Britain's Prime Minister Theresa May (center L) looks on as the tellers report the result of the vote on the government's Brexit deal in the House of Commons in London, UK, March 12, 2019. /VCG Photo

Britain's Prime Minister Theresa May (center L) looks on as the tellers report the result of the vote on the government's Brexit deal in the House of Commons in London, UK, March 12, 2019. /VCG Photo

May might even try a third time to get parliamentary support in the hope that hardline eurosceptic lawmakers in her Conservative Party, the most vocal critics of her withdrawal treaty, might change their minds if it becomes more likely that Britain might stay in the EU after all.

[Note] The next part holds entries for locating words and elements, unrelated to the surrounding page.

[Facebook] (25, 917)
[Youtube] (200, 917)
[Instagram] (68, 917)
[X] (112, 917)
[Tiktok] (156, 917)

While she lost, the margin of defeat was smaller than the record 230-vote loss her deal suffered in January.

Lawmakers will now vote at 7:00 p.m. (GMT) on Wednesday on whether Britain should quit the world's biggest trading bloc without a deal, a scenario that business leaders warn would bring chaos to markets and supply chains, and other critics say could cause shortages of food and medicines.

May said the government would not instruct her own party's lawmakers how to vote, as would normally be the case.

A pro-Brexit supporter outside the Houses of Parliament, in Westminster, London, UK‍, March 12, 2019. /VCG Photo

A pro-Brexit supporter outside the Houses of Parliament, in Westminster, London, UK‍, March 12, 2019. /VCG Photo

An opposition Labour Party spokesman said this meant she had "given up any pretense of leading the country." May's political spokesman said she had not discussed resigning.

The prime minister, hoarse after Monday's late-night talks, told lawmakers: "Let me be clear. Voting against leaving without a deal and for an extension does not solve the problems we face."